Available data:
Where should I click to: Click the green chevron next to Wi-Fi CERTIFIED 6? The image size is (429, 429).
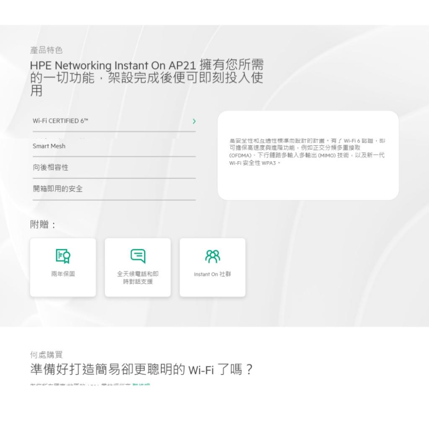(194, 121)
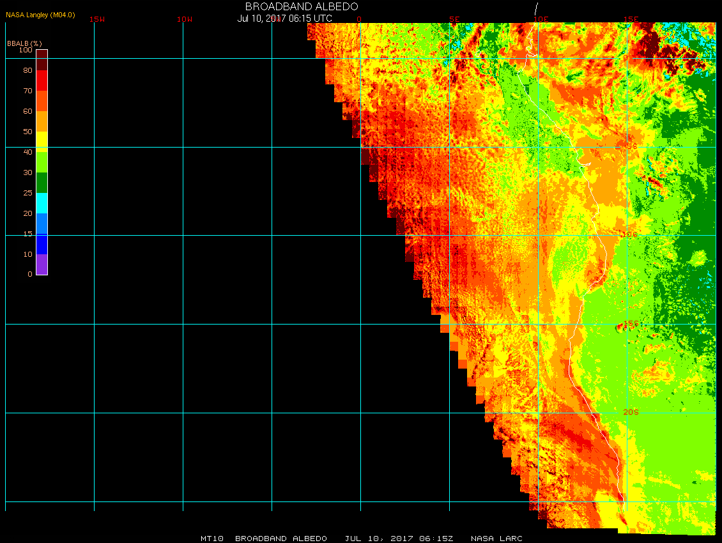
Task: Click the 15W longitude label
Action: click(x=97, y=20)
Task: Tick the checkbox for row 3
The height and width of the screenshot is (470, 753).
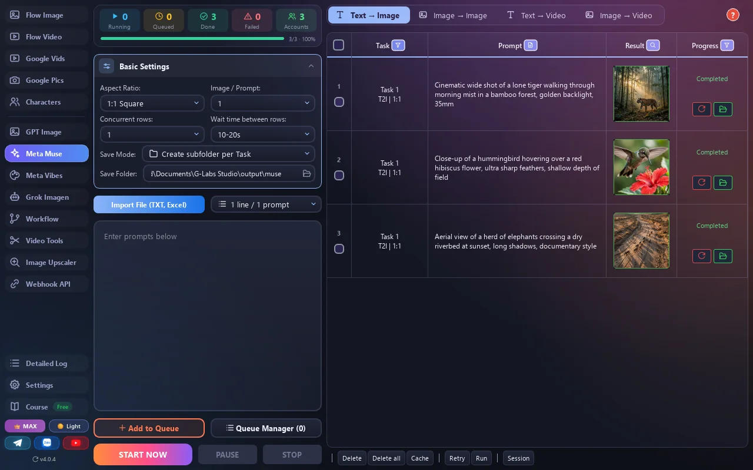Action: point(339,249)
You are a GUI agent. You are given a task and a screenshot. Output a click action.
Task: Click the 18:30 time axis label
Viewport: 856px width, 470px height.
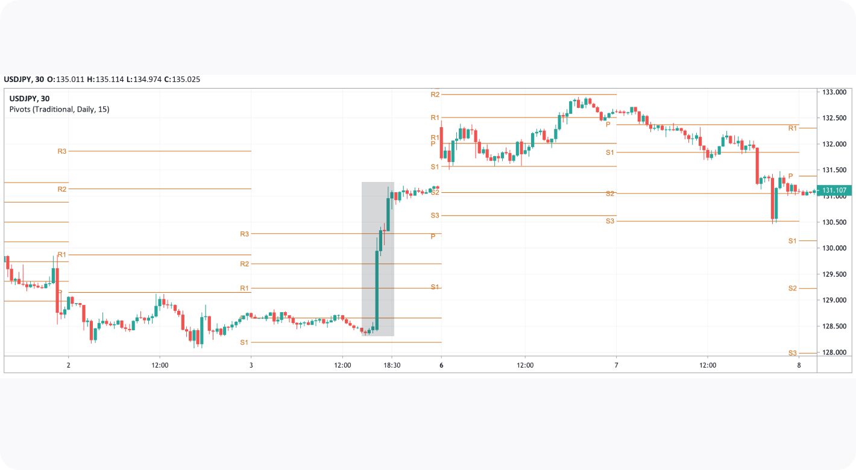pyautogui.click(x=392, y=365)
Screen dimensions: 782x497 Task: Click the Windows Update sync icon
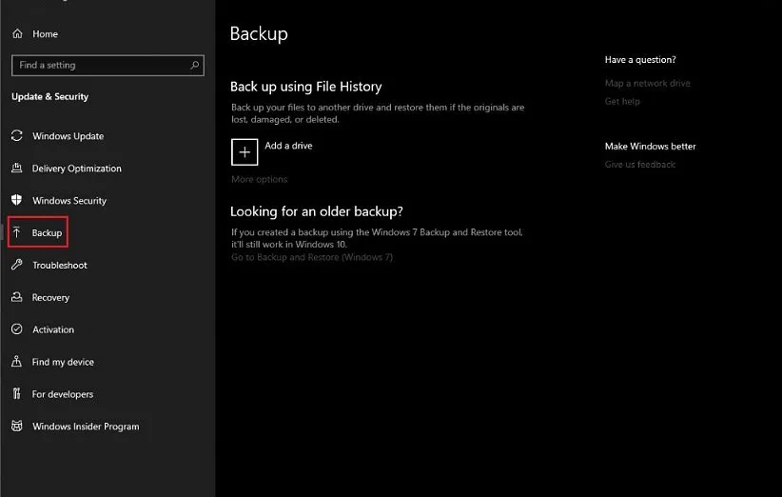click(x=17, y=136)
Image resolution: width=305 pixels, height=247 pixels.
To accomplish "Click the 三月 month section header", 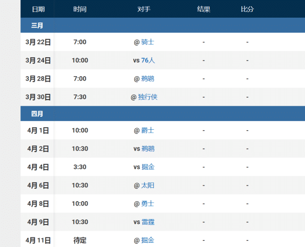I will pyautogui.click(x=37, y=25).
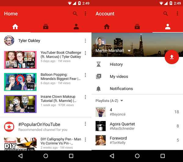
Task: Switch to Subscriptions tab on Home screen
Action: (46, 27)
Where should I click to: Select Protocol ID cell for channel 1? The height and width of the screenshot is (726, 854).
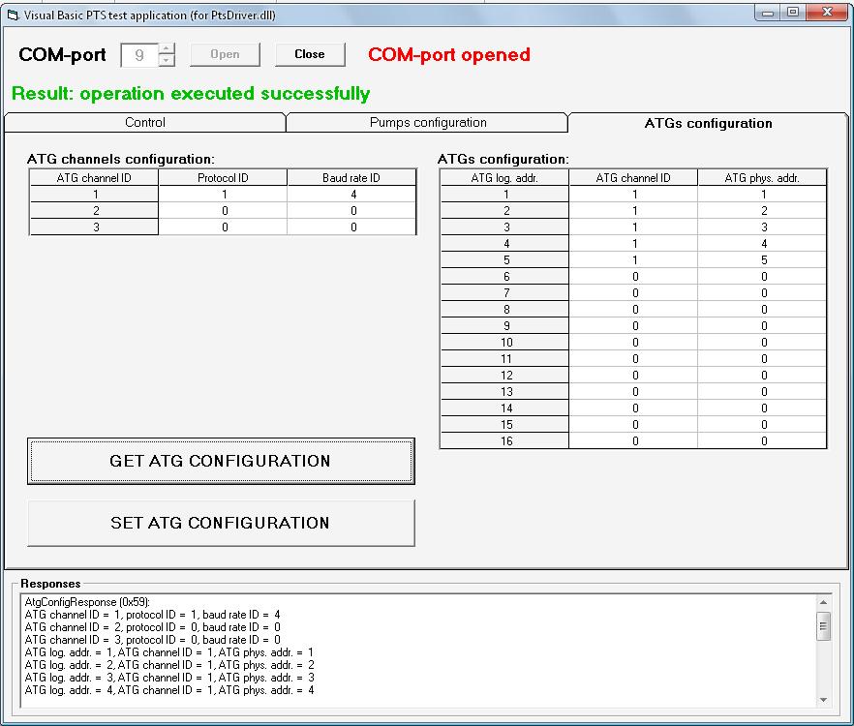pos(224,195)
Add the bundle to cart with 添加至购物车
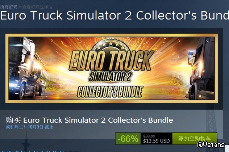 click(195, 139)
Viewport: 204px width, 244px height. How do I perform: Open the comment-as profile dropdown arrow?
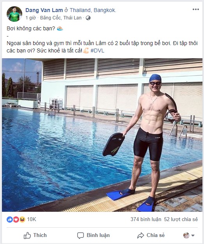[x=193, y=235]
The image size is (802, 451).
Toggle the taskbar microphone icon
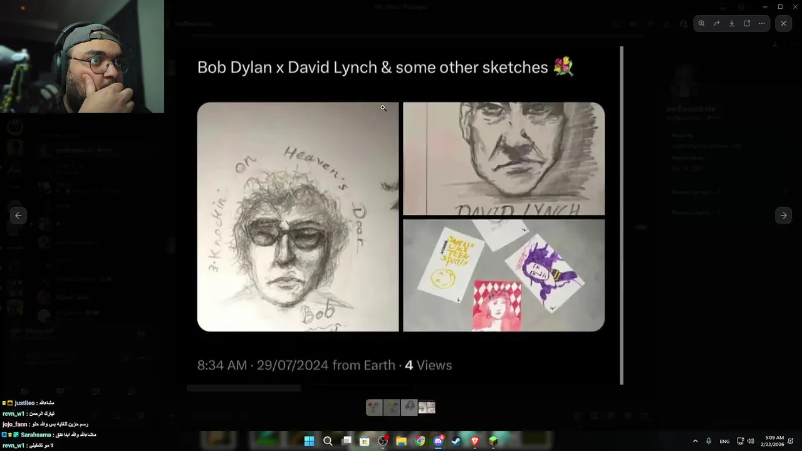coord(709,441)
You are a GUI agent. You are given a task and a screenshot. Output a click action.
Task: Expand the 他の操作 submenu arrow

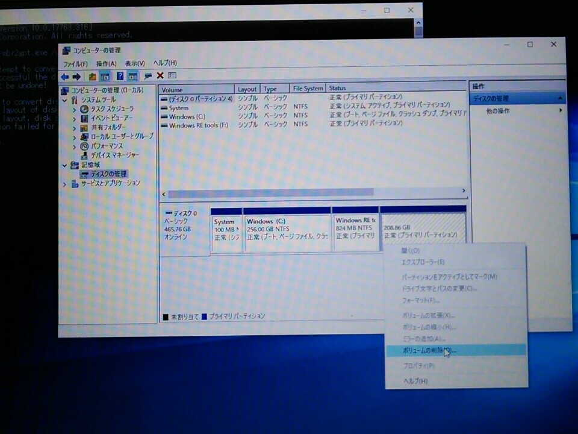pyautogui.click(x=561, y=111)
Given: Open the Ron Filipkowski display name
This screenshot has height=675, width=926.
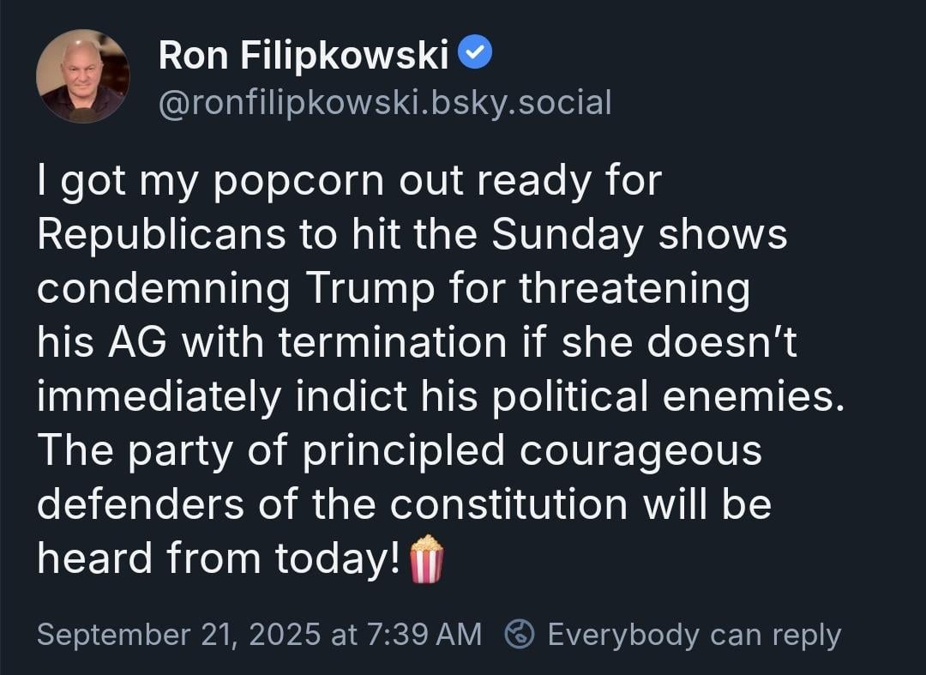Looking at the screenshot, I should click(303, 55).
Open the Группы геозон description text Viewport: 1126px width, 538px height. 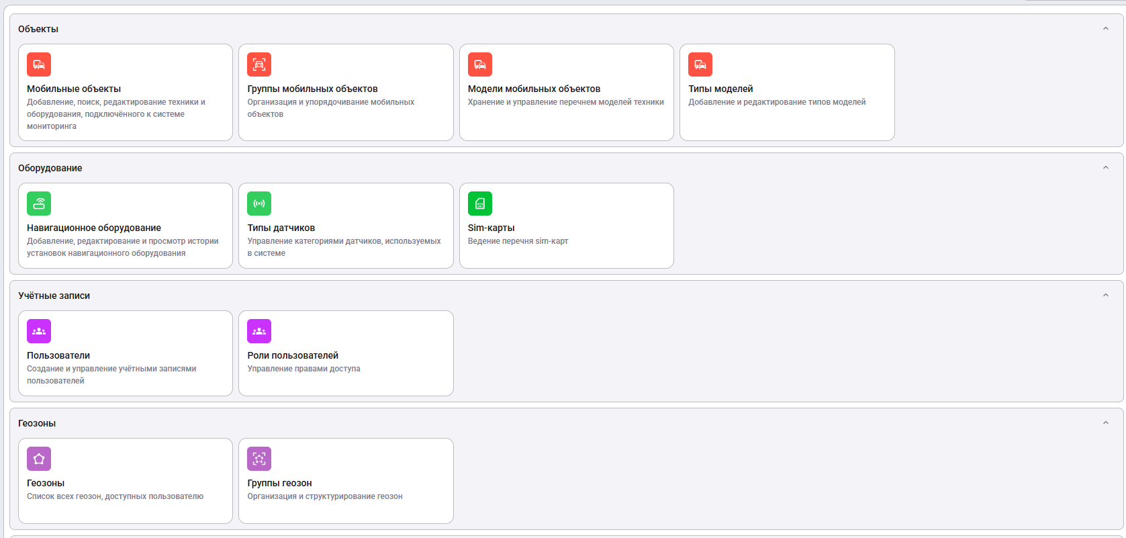[325, 496]
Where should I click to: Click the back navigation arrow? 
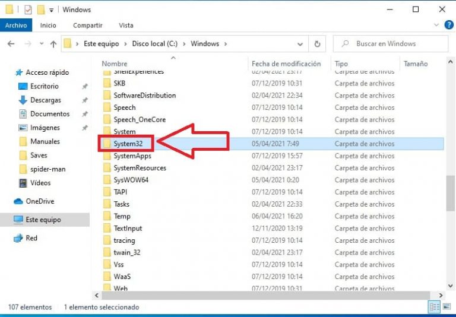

Exercise aim: In the entries above, find the line containing "The image size is (802, 451)." and the line containing "Given: Open the Ron Filipkowski display name", then copy both and every line between them exactly, without any picture.

The answer:
The image size is (802, 451).
Toggle the taskbar microphone icon
coord(709,441)
You are a GUI agent. You are given a task and a screenshot. Output a click action.
Task: Expand the 他の操作 submenu arrow

pyautogui.click(x=561, y=111)
Given: Open the Ron Filipkowski display name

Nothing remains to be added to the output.